- WHAT THIS TASK INVOLVES
Tally the lines in the data that follows that include the word "arrow", and report nothing but the total.

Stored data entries

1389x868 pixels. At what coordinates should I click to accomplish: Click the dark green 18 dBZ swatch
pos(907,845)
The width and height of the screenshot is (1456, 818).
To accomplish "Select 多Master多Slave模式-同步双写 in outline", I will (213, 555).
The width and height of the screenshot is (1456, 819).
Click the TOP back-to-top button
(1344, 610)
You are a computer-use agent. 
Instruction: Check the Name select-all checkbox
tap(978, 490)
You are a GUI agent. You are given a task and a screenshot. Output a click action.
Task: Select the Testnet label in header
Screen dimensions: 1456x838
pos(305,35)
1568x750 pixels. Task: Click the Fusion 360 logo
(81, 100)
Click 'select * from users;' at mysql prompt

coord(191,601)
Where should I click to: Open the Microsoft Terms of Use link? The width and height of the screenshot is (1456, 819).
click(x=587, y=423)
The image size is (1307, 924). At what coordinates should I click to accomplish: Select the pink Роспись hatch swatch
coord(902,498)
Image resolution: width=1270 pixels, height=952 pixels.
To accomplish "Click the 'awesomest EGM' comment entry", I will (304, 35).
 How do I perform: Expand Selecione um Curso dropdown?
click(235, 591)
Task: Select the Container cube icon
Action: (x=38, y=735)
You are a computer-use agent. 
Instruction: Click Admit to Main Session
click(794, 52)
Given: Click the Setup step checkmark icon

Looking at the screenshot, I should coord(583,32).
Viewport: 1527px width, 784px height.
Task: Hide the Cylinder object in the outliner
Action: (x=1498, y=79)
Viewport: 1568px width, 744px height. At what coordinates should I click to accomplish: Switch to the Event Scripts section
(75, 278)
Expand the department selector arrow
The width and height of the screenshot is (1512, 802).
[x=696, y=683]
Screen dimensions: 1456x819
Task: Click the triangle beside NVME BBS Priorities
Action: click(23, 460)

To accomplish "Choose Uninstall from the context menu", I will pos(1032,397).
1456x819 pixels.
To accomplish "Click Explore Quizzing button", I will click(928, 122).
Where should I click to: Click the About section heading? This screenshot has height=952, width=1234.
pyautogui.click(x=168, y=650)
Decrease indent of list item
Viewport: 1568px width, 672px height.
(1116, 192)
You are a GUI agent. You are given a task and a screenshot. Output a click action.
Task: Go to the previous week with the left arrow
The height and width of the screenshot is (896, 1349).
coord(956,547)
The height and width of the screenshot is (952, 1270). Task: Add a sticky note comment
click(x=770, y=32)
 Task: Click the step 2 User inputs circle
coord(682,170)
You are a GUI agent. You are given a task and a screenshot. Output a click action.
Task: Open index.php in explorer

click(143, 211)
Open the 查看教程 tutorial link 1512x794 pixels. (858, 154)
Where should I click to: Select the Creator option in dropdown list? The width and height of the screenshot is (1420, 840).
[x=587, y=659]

- EXPECTED OUTPUT
2